At the core of the Bharatiya Janata Party's Hindutva pitch is the protection of cows and ban on slaughter of the animal considered sacred by many Hindus. While the Congress has had a mixed response to this, now it has seized an opportunity to hit out at the BJP.
The raging farm protests have given a chance to the Congress to connect the cow with the kisan. The party is planning a mega march and campaign particularly in Uttar Pradesh against the Yogi Adityanath government on this.
Sources say Priyanka Gandhi Vadra too may join in at some point though she has already tweeted on this. The Congress says that the ban on cow slaughter has affected the farmers in UP very badly. Party leaders say normally a cow gives the best milk till the birth of three calves after which the output falls sharply. Many farmers find little use for these cows after that and abandon them.

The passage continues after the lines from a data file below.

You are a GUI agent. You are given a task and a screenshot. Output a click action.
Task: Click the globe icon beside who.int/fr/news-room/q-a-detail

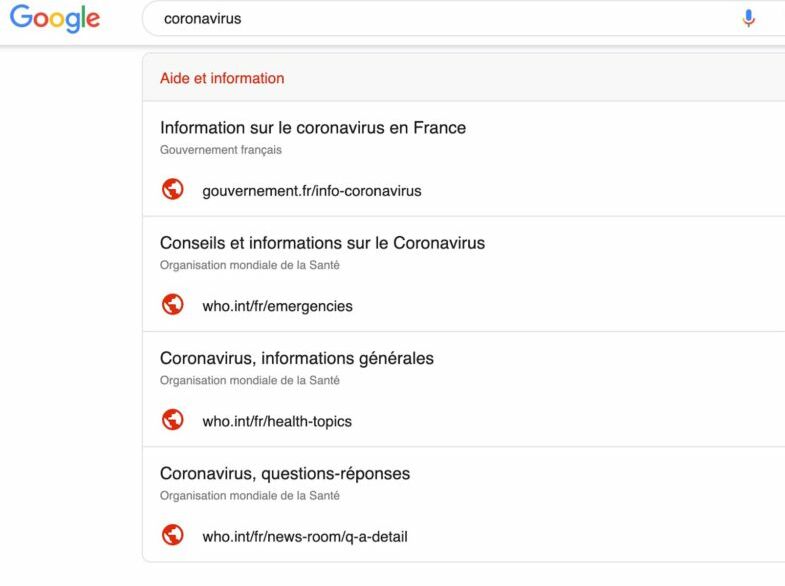point(173,534)
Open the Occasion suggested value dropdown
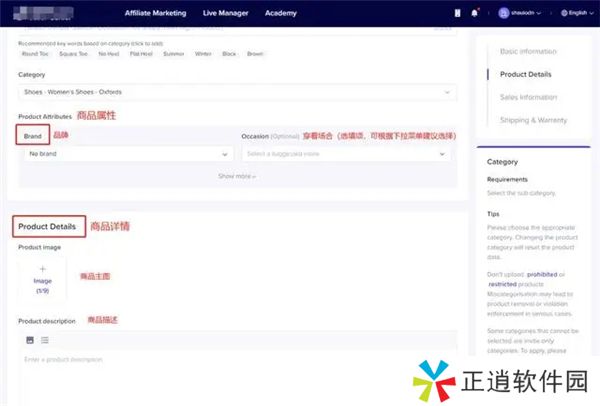Image resolution: width=600 pixels, height=406 pixels. (348, 154)
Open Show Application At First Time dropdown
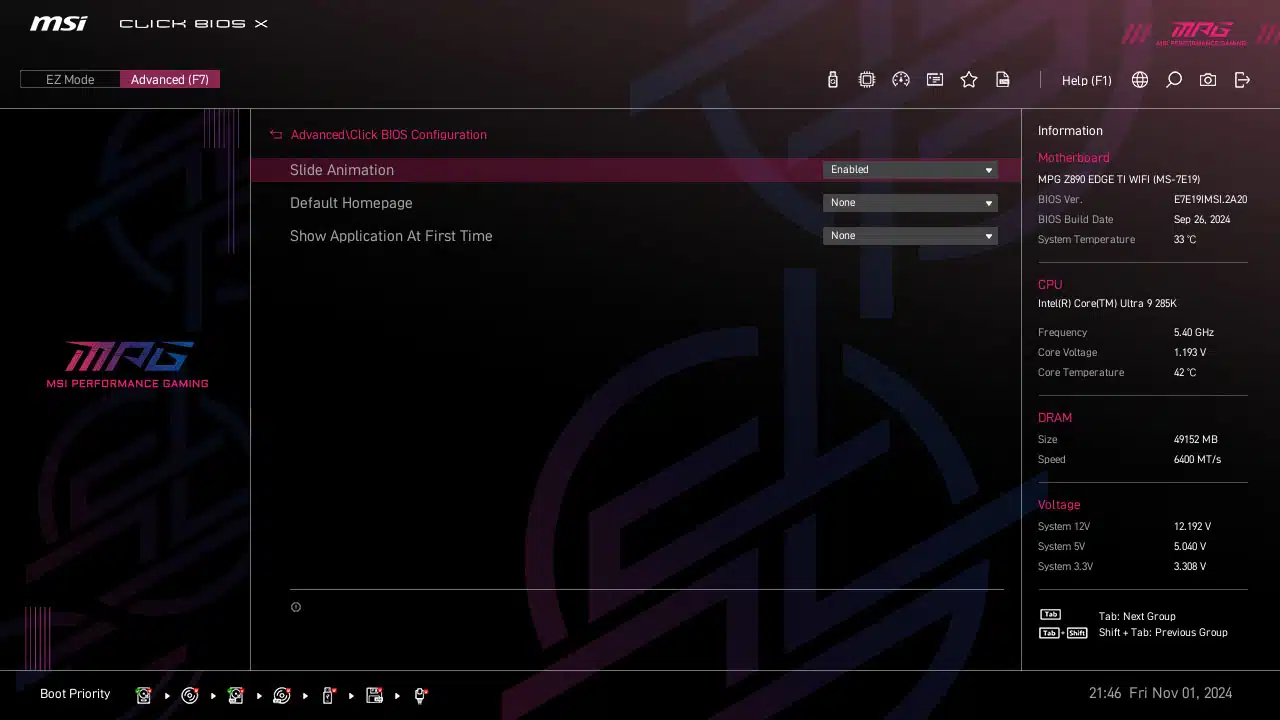Screen dimensions: 1280x720 909,236
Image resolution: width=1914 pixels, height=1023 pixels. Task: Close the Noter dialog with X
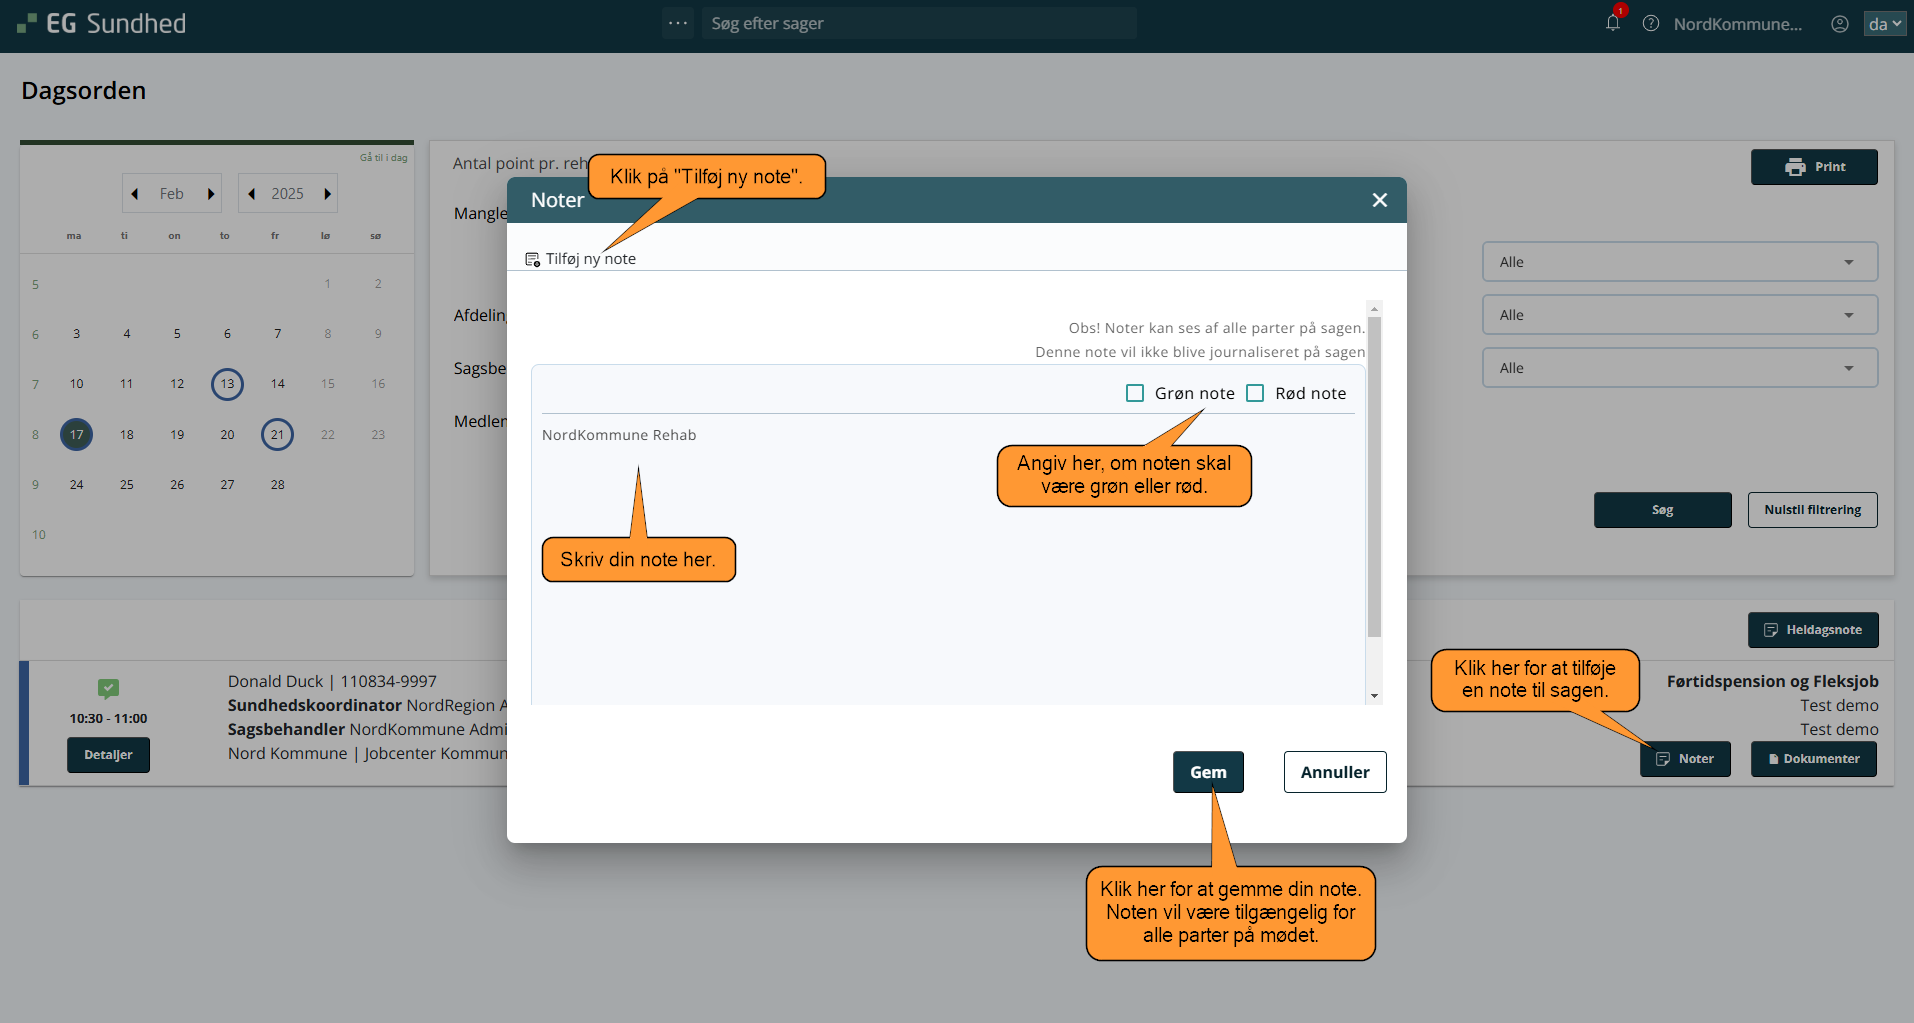click(1379, 200)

Also, with changes in the process of tilling farms, and with extensive use of tractors, even the use of bullocks has fallen. So, farmers are increasingly abandoning these bovines. This means stray cattle on the streets, often found in inhuman conditions, according to the Congress, and also farmers are having to guard their farms with barbed wire fences which means their costs are going up. This is what the Congress hopes to use as ammunition against the Yogi government and BJP.
Given the fact that the Congress wants to toe a Hindutva line, it's aware it cannot be seen as supporting cow slaughter. But by linking it to the kisan issue, as cows and farmers are inextricably connected, the party hopes to accomplish a fine balancing act.
Cows have been a source of dilemma for the Congress in terms of its political strategy. Very few remember that 'a cow with a suckling calf' was the party symbol when Indira Gandhi broke away to form her own Congress and she was denied the earlier 'bullock and yoke' symbol by the-then main Congress. Her slogan was, “Vote for calf and cow, forget others now."
In fact the strengthening and moulding of Indira as a steely politician finds its genesis in the cow-saving lobby she faced in the 1960s when there was an agitation for a ban on cow slaughter. She had said then that she would not "cow down to cow savers". But as the movement gained support, Indira Gandhi could not maintain her stance for long. A section of the Congress was already in favour of a countrywide ban on cow slaughter. Indira Gandhi did realise that committing the Congress to a policy that made it appear opposed to the cows of India meant risking a large percentage of votes in the elections due in February 1967.
However, Gandhi was not willing to give in to a complete ban since it would be against the party’s secularist ideology and would have also appeared disrespectful to her father’s memory. She needed a mid-way approach that could keep the cow protectors happy while at the same time not risk the image of her party. She explained that she was deeply concerned about the problem of cow-killing and was setting up a high-level committee of animal husbandry experts and politicians to check on the feasibility of a total prohibition on cow slaughter. The committee ruled against a blanket ban.
And this was her way of finding a balance to both protecting cows and also run the Congress line of not interfering in eating habits and religious beliefs.
Years later, her granddaughter Priyanka Gandhi Vadra, who is also seen by some Congress proponents as Indira reborn, is searching for a similar balance in UP. She knows that taking on Yogi in his karmabhoomi cannot be done by going against the cow slaughter ban. But by shrewdly linking it to the farmers for whom the connection with the cow runs deep, Priyanka is trying to strike the same balance. "Farmers cannot be happy with the treatment of cows that are left to fend for themselves under Yogi Raj" is the pitch for the Congress in UP.